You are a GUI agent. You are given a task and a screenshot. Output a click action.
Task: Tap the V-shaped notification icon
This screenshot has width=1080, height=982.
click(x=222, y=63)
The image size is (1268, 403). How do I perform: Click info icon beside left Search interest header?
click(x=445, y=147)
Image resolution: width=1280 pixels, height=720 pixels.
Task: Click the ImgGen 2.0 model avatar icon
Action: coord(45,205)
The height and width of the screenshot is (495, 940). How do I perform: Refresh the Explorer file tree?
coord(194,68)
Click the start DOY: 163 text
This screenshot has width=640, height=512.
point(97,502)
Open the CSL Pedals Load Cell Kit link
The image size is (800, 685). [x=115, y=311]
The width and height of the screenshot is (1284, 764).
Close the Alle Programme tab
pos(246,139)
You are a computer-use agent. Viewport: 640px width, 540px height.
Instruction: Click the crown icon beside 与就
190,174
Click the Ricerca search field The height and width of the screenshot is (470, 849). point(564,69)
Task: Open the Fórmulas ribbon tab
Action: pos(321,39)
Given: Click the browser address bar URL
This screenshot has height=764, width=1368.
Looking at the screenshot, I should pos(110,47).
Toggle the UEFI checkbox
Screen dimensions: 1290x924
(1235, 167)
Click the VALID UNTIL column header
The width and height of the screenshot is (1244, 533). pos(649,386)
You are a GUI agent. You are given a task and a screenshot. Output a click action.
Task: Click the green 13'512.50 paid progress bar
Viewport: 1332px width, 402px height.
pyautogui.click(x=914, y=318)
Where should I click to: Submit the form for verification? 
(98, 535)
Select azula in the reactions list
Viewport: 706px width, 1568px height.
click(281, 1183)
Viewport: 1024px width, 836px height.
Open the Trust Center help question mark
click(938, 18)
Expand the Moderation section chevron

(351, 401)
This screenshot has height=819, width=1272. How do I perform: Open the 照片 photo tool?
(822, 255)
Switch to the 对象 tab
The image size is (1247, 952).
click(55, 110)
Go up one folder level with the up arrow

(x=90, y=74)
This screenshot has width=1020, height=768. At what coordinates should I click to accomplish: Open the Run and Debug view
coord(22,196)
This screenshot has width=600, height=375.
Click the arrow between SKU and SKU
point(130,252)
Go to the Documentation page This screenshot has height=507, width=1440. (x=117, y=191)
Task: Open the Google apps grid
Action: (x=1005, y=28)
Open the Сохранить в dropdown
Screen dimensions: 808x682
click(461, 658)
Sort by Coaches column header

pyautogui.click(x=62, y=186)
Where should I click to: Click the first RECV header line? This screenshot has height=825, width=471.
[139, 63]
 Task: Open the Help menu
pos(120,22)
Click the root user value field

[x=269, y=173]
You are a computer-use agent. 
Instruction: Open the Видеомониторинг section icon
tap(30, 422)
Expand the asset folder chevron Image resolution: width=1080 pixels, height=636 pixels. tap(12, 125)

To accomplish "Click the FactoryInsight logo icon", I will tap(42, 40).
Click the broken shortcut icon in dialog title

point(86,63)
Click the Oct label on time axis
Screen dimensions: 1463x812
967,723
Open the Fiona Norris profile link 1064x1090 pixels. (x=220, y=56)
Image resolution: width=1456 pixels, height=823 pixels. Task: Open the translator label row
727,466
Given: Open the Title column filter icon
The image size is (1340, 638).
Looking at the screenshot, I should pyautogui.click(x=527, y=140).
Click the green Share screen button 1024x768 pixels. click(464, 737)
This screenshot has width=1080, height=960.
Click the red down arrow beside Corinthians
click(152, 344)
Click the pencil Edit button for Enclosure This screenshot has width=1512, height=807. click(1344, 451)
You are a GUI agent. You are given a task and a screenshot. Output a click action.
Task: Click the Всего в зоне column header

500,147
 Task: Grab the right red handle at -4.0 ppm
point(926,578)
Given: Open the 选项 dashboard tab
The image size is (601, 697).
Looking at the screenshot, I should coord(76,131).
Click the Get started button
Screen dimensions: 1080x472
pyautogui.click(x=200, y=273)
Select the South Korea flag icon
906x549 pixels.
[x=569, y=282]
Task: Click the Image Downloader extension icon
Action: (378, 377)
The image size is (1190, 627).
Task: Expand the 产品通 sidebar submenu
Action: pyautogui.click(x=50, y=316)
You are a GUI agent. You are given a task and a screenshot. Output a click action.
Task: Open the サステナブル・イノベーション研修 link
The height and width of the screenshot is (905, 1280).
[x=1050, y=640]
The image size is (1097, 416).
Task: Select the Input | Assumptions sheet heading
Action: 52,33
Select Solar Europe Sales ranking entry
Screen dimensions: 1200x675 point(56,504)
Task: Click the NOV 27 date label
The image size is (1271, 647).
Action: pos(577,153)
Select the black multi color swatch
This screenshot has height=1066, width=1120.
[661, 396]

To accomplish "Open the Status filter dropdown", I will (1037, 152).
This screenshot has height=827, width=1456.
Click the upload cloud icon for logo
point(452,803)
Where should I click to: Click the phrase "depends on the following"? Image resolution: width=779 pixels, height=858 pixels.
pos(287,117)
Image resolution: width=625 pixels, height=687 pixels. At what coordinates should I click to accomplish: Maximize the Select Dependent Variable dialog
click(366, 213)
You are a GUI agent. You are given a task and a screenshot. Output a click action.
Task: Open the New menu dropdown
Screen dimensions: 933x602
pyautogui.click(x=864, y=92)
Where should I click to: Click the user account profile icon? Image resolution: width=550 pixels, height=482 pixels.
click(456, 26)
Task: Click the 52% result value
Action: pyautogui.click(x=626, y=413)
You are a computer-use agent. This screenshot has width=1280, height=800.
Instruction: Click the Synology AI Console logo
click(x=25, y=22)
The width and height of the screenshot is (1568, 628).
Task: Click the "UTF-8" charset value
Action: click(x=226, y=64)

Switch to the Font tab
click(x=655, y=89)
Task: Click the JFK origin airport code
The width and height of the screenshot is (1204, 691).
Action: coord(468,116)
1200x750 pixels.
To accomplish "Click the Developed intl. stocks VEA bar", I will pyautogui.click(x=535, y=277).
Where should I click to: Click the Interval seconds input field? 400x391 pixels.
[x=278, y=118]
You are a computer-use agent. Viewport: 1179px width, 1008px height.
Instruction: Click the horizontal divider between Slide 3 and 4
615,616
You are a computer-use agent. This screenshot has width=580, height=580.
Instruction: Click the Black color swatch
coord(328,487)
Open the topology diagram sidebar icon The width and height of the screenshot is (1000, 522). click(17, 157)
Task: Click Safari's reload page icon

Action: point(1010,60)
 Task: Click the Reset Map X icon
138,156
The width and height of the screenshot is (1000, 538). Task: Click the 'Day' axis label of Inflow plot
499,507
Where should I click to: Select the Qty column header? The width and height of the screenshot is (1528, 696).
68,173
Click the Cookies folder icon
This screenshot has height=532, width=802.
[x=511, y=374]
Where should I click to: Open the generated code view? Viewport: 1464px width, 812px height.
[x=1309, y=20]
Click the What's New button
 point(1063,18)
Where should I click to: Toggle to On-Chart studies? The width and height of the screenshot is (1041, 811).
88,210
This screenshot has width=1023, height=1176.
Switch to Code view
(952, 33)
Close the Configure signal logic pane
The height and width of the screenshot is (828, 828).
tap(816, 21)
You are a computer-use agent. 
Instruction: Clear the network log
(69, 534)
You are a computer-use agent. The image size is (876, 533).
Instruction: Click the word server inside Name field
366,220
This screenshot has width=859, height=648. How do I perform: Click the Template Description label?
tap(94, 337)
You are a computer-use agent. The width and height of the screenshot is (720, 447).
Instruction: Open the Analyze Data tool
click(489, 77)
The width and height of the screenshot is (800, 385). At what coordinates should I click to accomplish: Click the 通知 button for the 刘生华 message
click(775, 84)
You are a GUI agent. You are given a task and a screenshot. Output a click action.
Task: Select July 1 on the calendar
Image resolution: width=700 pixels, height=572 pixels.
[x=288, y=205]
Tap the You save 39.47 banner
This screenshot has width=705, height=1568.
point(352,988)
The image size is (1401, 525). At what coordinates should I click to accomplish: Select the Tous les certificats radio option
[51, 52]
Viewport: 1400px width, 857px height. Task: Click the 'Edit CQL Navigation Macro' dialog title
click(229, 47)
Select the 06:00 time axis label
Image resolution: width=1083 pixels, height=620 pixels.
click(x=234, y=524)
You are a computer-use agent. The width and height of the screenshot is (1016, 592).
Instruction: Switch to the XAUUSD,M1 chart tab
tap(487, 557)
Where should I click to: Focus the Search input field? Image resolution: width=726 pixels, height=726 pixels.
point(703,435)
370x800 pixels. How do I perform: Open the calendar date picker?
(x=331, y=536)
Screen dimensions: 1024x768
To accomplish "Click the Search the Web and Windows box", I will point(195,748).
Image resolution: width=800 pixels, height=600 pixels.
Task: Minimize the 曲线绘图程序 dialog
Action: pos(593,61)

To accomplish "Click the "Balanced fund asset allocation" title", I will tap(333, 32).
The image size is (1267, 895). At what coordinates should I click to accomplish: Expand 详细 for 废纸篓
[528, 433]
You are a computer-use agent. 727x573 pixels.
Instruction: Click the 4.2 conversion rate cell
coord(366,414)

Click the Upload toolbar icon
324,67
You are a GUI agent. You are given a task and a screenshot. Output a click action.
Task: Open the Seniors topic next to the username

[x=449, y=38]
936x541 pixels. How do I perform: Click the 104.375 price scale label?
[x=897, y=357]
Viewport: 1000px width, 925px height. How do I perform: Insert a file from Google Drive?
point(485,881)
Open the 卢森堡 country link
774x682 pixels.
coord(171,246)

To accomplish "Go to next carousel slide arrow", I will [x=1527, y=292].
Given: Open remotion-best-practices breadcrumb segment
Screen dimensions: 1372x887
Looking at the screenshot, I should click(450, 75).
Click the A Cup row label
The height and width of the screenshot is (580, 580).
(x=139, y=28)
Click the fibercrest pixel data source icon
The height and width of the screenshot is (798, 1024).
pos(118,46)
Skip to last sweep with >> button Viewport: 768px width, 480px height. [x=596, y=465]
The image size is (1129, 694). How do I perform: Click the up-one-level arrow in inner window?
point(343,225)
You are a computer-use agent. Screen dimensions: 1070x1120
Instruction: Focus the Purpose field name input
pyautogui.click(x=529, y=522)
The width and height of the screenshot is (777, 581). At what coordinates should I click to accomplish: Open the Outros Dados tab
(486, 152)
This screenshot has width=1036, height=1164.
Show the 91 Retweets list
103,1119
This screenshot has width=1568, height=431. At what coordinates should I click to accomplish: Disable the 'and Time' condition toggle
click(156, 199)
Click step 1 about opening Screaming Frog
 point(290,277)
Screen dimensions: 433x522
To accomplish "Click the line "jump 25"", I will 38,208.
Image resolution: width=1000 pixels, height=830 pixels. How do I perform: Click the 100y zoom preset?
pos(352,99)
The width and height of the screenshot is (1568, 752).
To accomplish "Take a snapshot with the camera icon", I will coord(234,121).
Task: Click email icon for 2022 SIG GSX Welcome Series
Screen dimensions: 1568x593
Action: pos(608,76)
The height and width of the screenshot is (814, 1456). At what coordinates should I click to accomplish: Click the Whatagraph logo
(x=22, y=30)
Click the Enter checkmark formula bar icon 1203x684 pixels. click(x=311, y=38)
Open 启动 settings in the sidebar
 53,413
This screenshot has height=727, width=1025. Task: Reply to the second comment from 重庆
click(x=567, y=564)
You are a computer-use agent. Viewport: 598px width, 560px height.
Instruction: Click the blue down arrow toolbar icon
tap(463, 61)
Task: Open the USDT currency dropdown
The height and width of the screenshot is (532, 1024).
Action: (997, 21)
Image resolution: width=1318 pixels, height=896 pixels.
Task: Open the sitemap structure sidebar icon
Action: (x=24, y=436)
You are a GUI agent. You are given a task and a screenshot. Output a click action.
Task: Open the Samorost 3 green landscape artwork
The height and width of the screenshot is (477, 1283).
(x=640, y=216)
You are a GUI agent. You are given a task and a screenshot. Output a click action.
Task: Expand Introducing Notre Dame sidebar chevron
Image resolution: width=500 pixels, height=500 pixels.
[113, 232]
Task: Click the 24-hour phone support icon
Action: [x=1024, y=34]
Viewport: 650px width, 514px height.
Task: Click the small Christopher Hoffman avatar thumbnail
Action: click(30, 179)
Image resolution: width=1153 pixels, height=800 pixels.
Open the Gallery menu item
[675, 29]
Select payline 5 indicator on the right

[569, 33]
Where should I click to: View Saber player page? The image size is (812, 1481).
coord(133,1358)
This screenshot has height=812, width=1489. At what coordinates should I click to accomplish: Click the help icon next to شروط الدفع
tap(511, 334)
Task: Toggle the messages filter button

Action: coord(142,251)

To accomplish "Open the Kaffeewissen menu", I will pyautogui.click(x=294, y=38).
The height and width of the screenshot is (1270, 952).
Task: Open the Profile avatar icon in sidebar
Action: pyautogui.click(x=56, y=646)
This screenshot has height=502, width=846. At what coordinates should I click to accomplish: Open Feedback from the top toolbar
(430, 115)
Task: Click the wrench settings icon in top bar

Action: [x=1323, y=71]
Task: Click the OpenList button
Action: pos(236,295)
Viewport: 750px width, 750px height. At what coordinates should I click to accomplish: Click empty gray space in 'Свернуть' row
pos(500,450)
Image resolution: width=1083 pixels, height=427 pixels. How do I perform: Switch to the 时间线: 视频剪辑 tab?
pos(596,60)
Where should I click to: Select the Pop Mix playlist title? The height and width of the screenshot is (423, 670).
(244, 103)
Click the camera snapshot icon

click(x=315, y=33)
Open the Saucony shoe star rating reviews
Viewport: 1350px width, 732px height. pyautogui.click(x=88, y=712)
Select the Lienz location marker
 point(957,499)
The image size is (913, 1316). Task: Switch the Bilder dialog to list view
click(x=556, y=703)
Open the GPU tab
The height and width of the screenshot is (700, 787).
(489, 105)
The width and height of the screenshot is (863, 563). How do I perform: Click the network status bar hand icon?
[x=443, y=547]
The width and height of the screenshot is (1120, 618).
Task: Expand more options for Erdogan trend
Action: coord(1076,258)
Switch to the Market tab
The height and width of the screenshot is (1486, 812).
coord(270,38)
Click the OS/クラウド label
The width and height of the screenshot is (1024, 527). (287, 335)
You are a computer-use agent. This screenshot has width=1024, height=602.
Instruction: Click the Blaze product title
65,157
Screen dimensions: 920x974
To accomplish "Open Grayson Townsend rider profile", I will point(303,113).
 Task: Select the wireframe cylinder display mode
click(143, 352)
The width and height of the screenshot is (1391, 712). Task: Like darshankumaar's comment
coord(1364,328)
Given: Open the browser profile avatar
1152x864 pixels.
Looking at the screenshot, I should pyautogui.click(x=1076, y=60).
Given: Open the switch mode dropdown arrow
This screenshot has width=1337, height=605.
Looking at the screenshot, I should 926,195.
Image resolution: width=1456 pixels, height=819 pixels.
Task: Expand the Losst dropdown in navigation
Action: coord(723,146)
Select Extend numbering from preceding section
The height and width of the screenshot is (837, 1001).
────────────────────
* _Exercise instructions_
Return each full line of the entries that contains the word "green".

* _Answer to this problem_
Task: Click the green 13'512.50 paid progress bar
Click the green Share screen button 1024x768 pixels. click(464, 737)
Task: Open the Samorost 3 green landscape artwork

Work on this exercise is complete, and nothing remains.